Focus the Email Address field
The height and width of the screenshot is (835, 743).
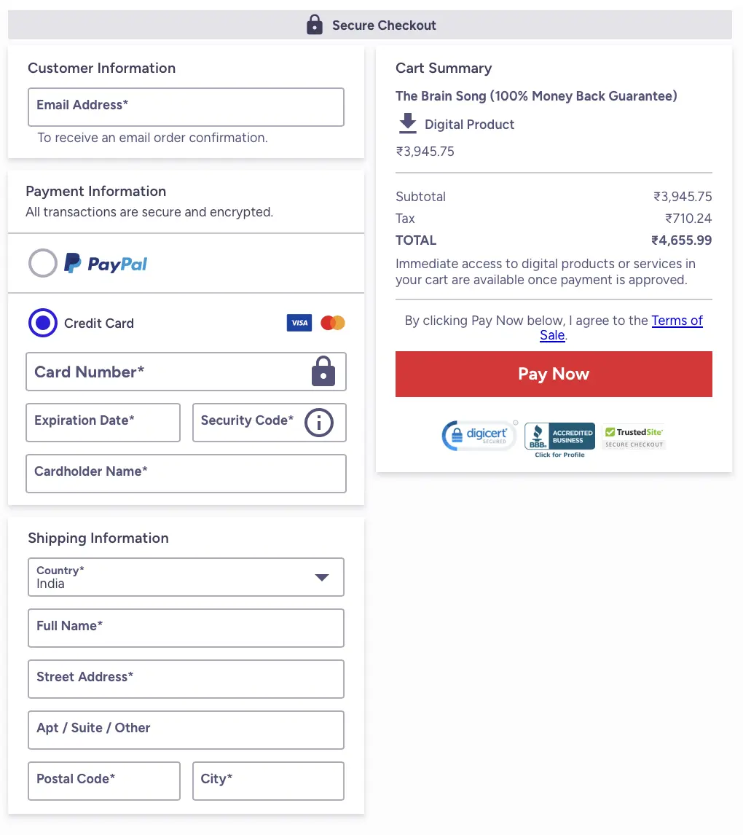click(x=186, y=107)
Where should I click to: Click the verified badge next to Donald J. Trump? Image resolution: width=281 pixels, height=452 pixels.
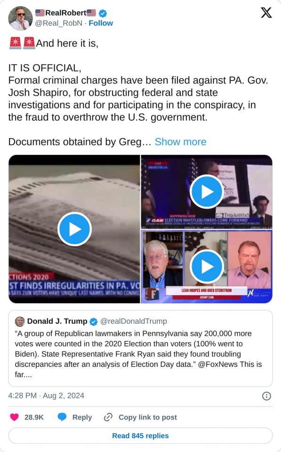tap(93, 322)
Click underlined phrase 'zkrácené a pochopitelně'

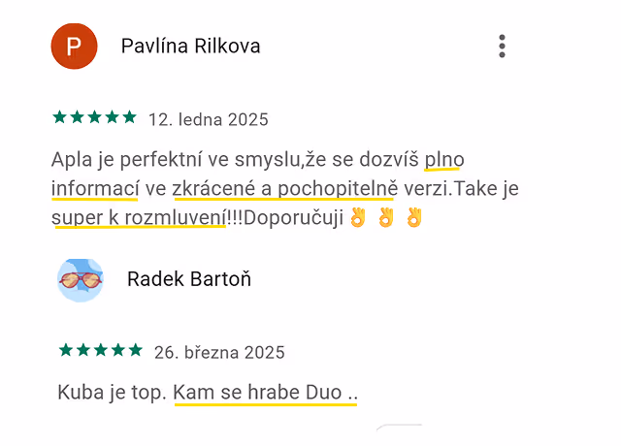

---*---

An answer that restates all the entries exactly and drops the images is what is needed.

Focus the Email Address field
The height and width of the screenshot is (835, 743).
click(x=186, y=107)
Where should I click to: Click the verified badge next to Donald J. Trump? Image resolution: width=281 pixels, height=452 pixels.
tap(93, 322)
Click underlined phrase 'zkrácené a pochopitelně'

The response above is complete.